Further clarification on the question of competency is also provided in the third edition of the IEE Code of Practice which advises that this person should possess sufficient technical knowledge or experience to be capable of ensuring that injury is prevented. The Code continues with further explanation on what that technical knowledge or experience may comprise, including such factors as having an adequate knowledge of electricity, an adequate understanding and practical experience of the system to be worked on and an understanding of the hazards that may arise and the precautions to be taken. Although people carrying out the testing of portable electrical equipment should be appropriately trained for this work, many field service organisations and contracting companies have set up specialist portable appliance testing operations. 

Other organisations have responded with the introduction of in-house testing protocols managed by maintenance managers, safety engineers, site electricians or facilities management personnel. To demonstrate PAT competency, the City and Guilds 2377 qualification is designed to provide the skills and knowledge required for the planning and implementation of a testing programme for portable electrical appliances.

Divided into two parts, City and Guilds 2377-100 Management of Electrical Equipment Maintenance is for those who are responsible for the safety and maintenance of a building or site and who may buy-in a PAT testing service. City and Guilds 2377 - 200 Inspection and Testing of Electrical Equipment is designed for those actually carrying out the portable appliance testing. City & Guilds 2377 is usually delivered at one or two day courses and is available through electrical trade organisations, local colleges and private training providers. In addition, comprehensive training courses on portable appliance testing are also provided by the test equipment manufacturers, trade bodies, wholesalers and training companies. As well as providing details of the relevant H&S legislation, electrical fundamentals, typical faults and dangers associated with different types of electrical appliances, these courses also include practical experience of using test equipment.

Electrical Test equipment

To help business owners, in-house safety personnel and specialist PAT contractors meet their PAT obligations, a range of portable appliance testers are available that make the safety testing process safe, fast and easy to carry out.
Test instruments are available which start with the relatively simple to operate pass/fail checkers for basic safety checks on equipment and which generally provide an immediate ‘go/no go´ display. These are designed for use by those who may be relatively unskilled in electrical work and the test results do not require any interpretation by the user.

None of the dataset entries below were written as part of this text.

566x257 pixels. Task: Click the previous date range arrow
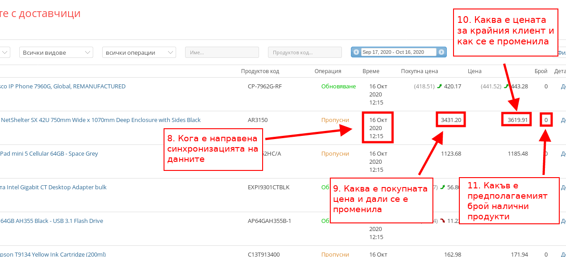click(x=356, y=52)
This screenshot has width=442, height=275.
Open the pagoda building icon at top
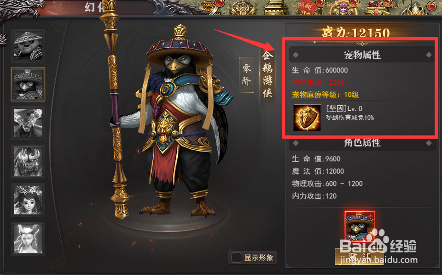click(x=276, y=8)
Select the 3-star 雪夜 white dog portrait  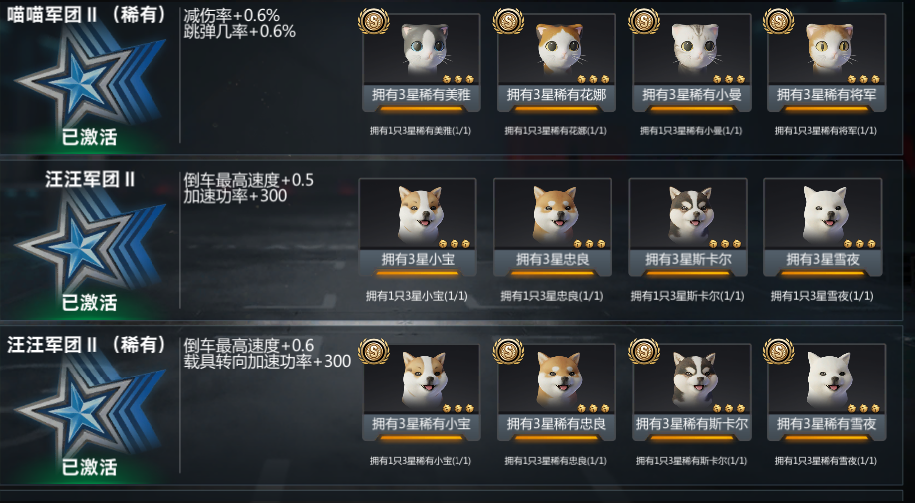822,214
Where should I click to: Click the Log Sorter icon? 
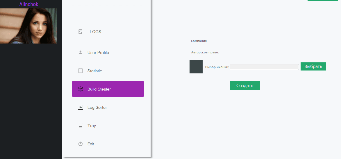(81, 107)
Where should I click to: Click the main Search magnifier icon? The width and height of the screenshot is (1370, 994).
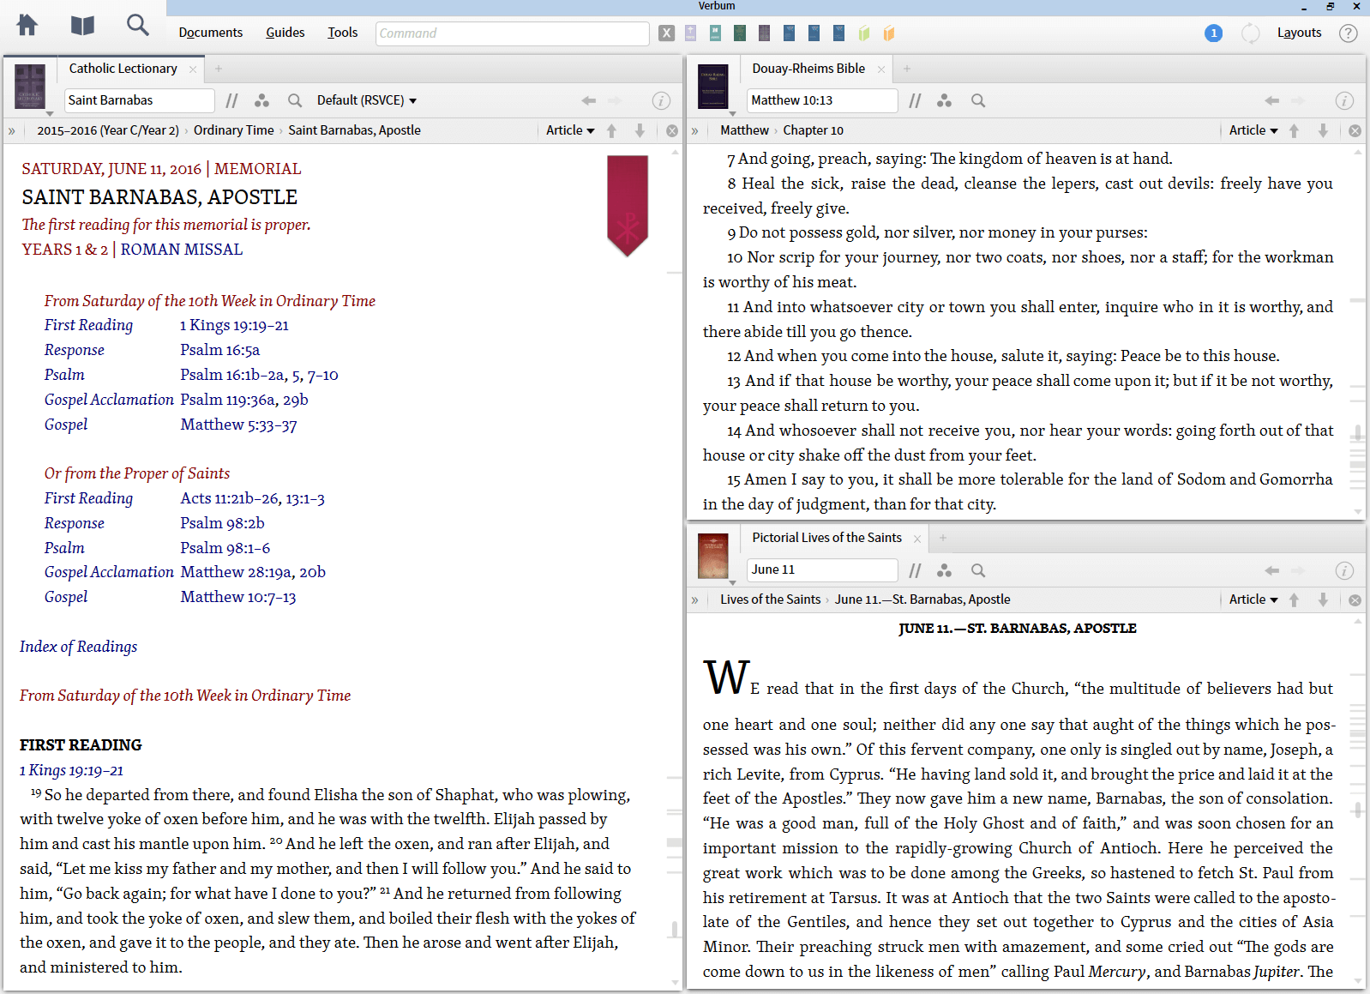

However, for more comprehensive test requirements, sophisticated microprocessor controlled testers are available that combine user-friendly operation with a whole range of other features for particular test demands or routines.
Lightweight testers are now available that incorporate all Class I and Class II required electrical safety tests in a compact hand held instrument. Long life battery power eliminates the reliance on mains outlets for testing, making the instrument totally portable and suitable for universal testing applications - particularly in large buildings or within large organisations.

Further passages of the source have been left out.